THRESHOLDGIRL…..thoughts as I write Threshold Girl the ebook

November 4, 2010

The Other Side of Child Labour

Filed under: family 1910,father's role in family,industrial age — thresholdgirl @ 10:02 pm

Boys Scouts in 1910. The Community picks up the slack for parents.

There’s a heritage site called Upper Canada Village in Eastern Ontario where you can see learn about village life in 1860 or so.

Each little house/home is a center of production, say a cheese making place or a shoemaker. I recall when I last visited, the guide explained that the home, being a workplace, was a bit dangerous for the children, so the younger kids were taken care of by teenage girls, as both the mom and dad worked.

The piece below is from a 1910 book called The Education of Women and is about the changes that happened to the family group when the home changed from a center of production to a center of consumption. You will see that a lot of the complaints made about modern families were made back then, 100 years ago.

(PS. My mother in law told a story about visiting her firstborn’s kindergarten class in the late 1940′s. There were pictures of MOM AND DAD on the board. Mom was this HUGE figure and Dad a tiny little guy in a buttoned down suit. Fathers didn’t figure large in the life of kids, even in the 50′s, despite what TV shows like Father Knows Best seemed to show. Maybe that’s why they had to create these shows, for fantasy. If you watch today’s sitcoms, you would think people all sit around on couches all day joking with a group of bosom buddies, but that’s just what we’d like to be doing. We’re actually sitting at home, alone, watching the show.)

“The changes in industrial, educational and organized life have greatly modified domestic life, so greatly, indeed, as in the judgment of many observers, to imperil it seriously. The removal of the father and often the mother to the office, shop, or factory during the day results in a lost to the children of association with one or both parents. Ease and cheapness in moving from one place to another are destroying the conception of home as a permanent abiding pace. The crowding of people into narrow quarters, flats, and tenements is resulting in loss of freedom, privacy, and sense of ownership, all of which have been thought essential to the best family life. As has been pointed out: the family has two functions; as a smaller group it affords an opportunity for eliciting the qualities of affection and character which cannot be displayed at all in the larger group and it is a training for future members of the larger groups in those qualities of disposition and character which are essential to citizenship.

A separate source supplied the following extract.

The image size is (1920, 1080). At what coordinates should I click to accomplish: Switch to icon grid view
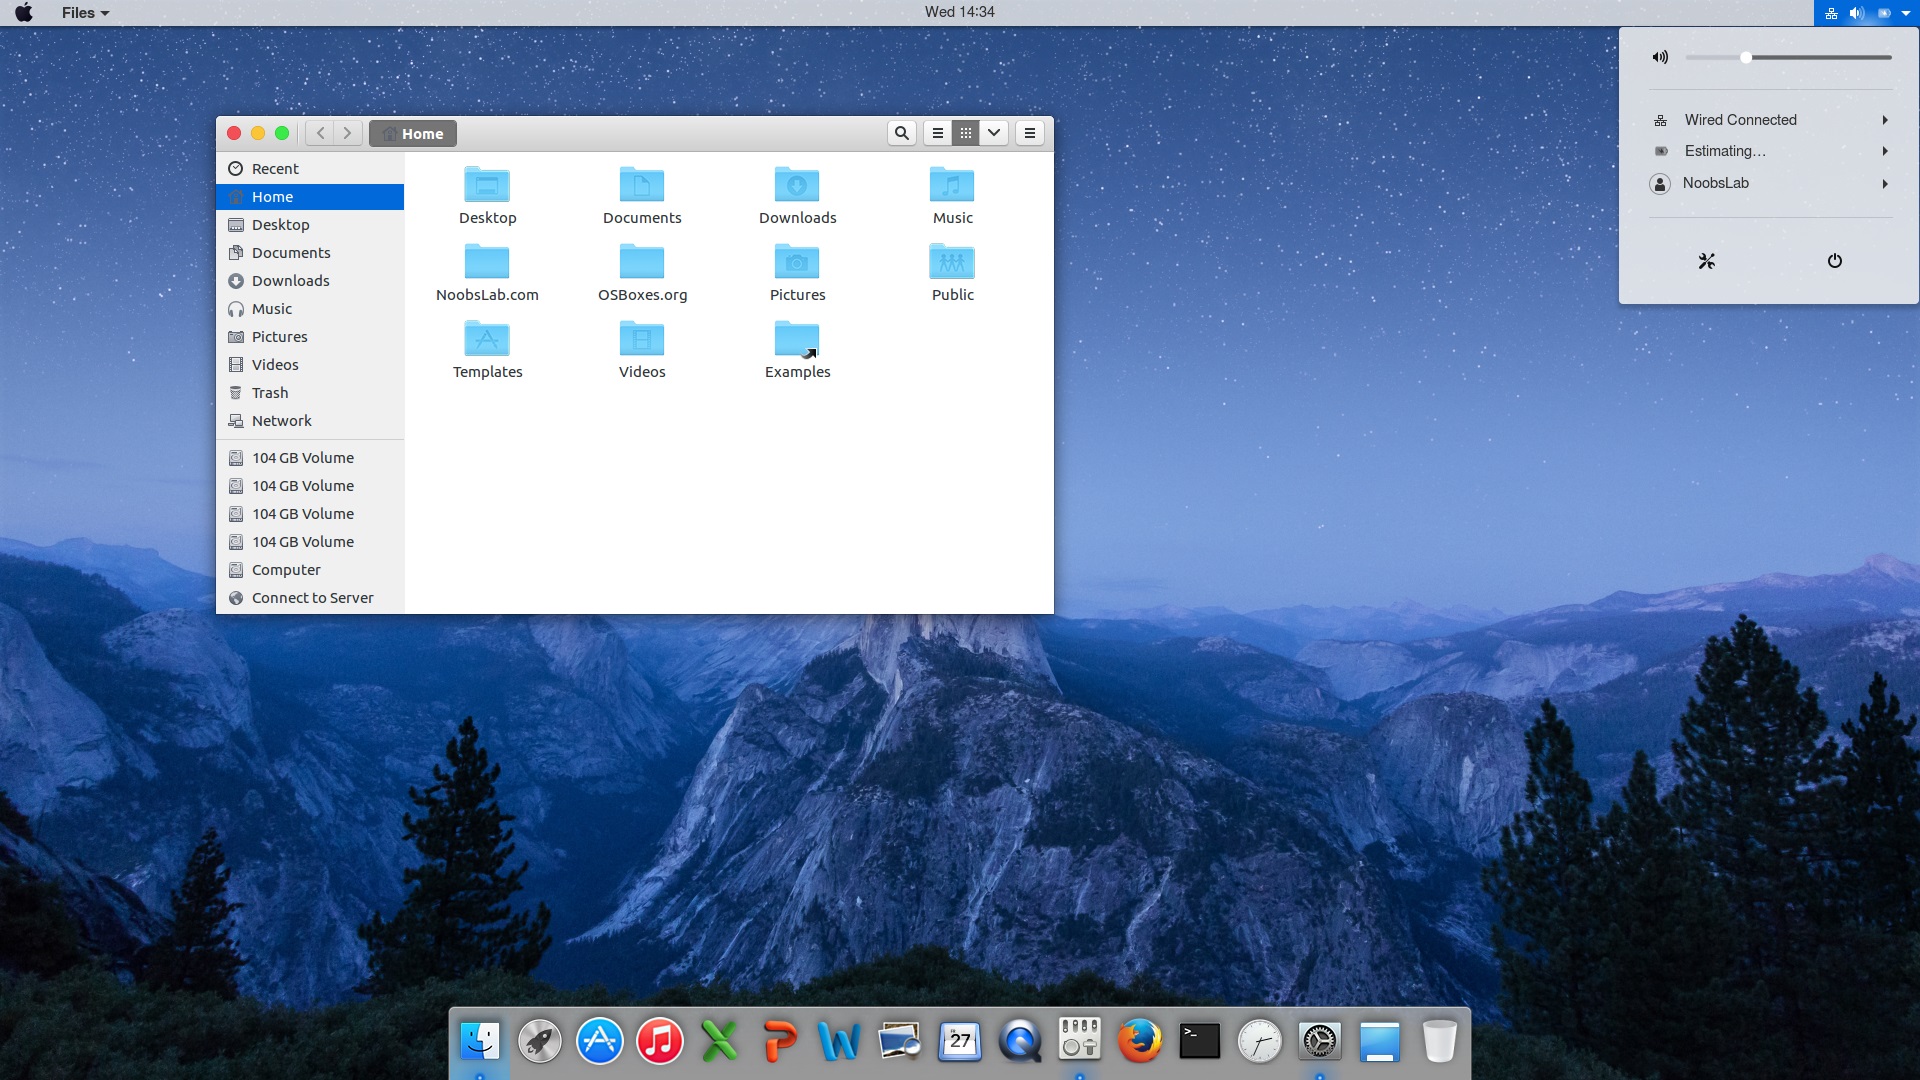pos(965,133)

Mrs. Gillman has rightly stated that he father and mother must work together for the interests of the family.

When the home was a skilled workshop, when father, mother and children jointly contributed to the making of the house in its material aspect, there was constant opportunity for the parents to train the child in many of his activities. They now have to send the child to the school for the large part of his training, physical, mental, social and religious. With the disappearance of household industries or their relegation to the hands of the unskilled (sic) foreigner, it has become necessary to introduce into the school curriculum matter and methods which will give the child some manner of command over his physical environment, and as yet only a beginning has been made in filling up the gap.

In spite of the satisfaction and comfort which come with the modern house, heated, lighted, drained, furnished with water, food and clothing at cost of little effort, many a parent longs for the ‘chore’ of household industry, as a means of training his child in usefulness and efficiency.

The gymnasium, the dancing school, the Sunday School, the club, and various outside agencies have come to take the place vacated in the child’s life through the changes wrought in the home by the conditions of modern life.

Under the former industrial system, the father shared much more largely than at present in the life of training the child. The part of which he now plays is often so small as to give rise to a series of humourous tales with the child’s ignorance of his father as the central theme. With fathers absent from the home and with the advent of communal control of sanitary and civic matters have gone many opportunities for training children to assume responsibility in matters leading to good citizenship demanded in public affairs. Obedience to law, respect for authority, intelligent interest in personal activities find little opportunity for expression in the modern home.”